Tangenten-Hupferl: Immer weniger Bremser!

"Heute" testete jene Baustellenabdeckung auf der Tangente (A23), die zu Wochenbeginn für bis zur sieben Kilometer Stau gesorgt hat.

Das "Heute"-Team steuerte das Stahlblech in Richtung Süden über der Baustelle auf der Tangente um 8 Uhr früh an. Obwohl die Abdeckung nur drei Zentimeter "hoch" ist, war es am Montag zu einem sieben Kilometer lange Stau gekommen, der bis zum IKEA Wien-Nord am Rautenweg zurückreichte.

Grund: Viele Autofahrer wagten die Überfahrt mit den erlaubten 60 km/h nicht, sondern bremsten vor der Kuppe ab. Zu Spitzenzeiten kam es deshalb zu einem Zeitverlust von einer Stunde, um 10 Uhr waren es immer noch 30 Minuten.

Lenker gewöhnen sich an das "Hupferl"

So schlimm war es bei unserem Test nicht mehr. Zwar kam es beim Herannahen zum liebvoll auch "Hupferl" genannten Mini-Fly-over noch zu Stop-and-go-Verkehr, die Lenker dürften sich aber an die Problematik gewöhnt haben.

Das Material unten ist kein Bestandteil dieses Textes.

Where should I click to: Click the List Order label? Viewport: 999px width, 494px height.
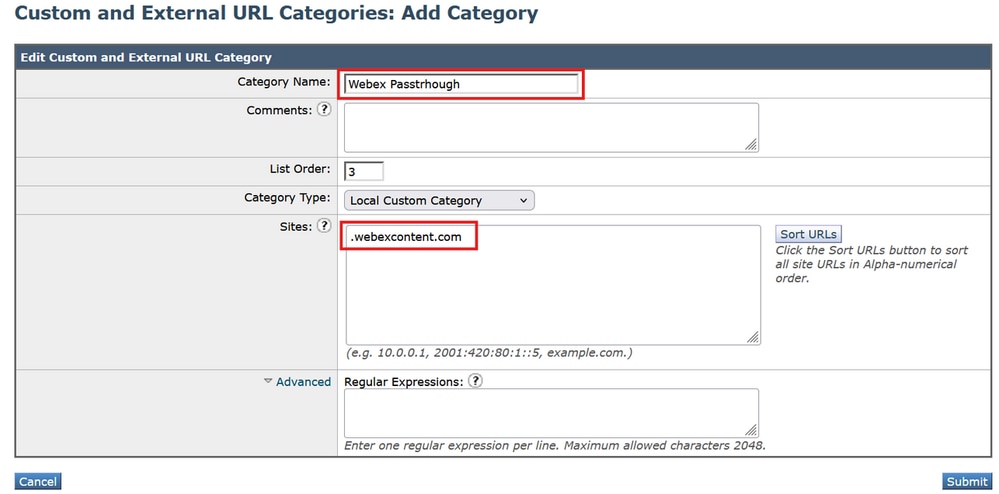pos(299,169)
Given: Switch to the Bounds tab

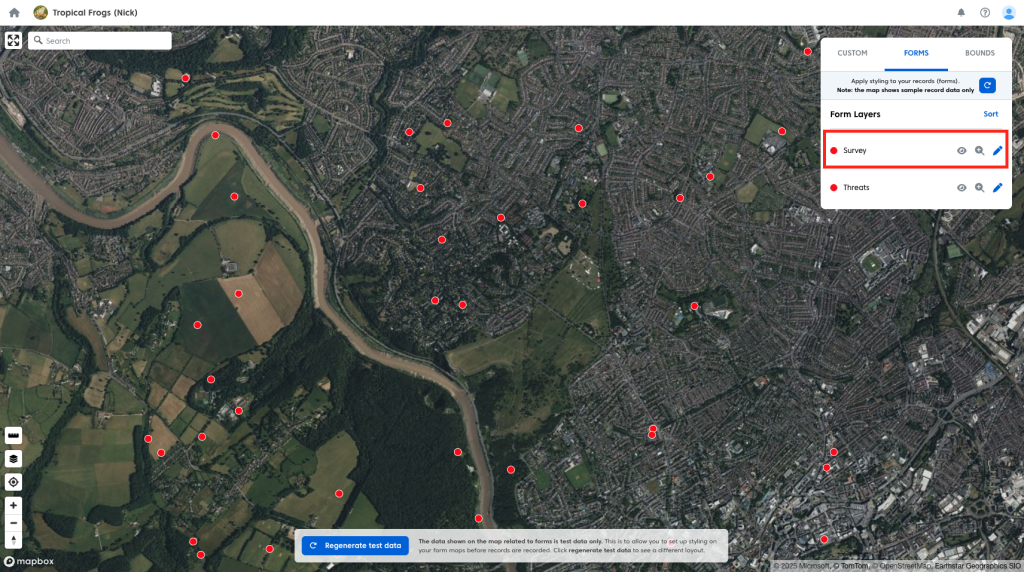Looking at the screenshot, I should point(979,53).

Laut ÖAMTC kommt es gelegentlich immer noch zu zähflüssigem Verkehr, der bis zur Auffahrt von der Donauunferautobahn zurückreicht. Ab Mittag fließt der Verkehr laut ARBÖ nahezu ungestört dahin. Gearbeitet wird an der Erneuerung der Dehnfuge nur nachts, am Tag sind alle Fahrspuren frei.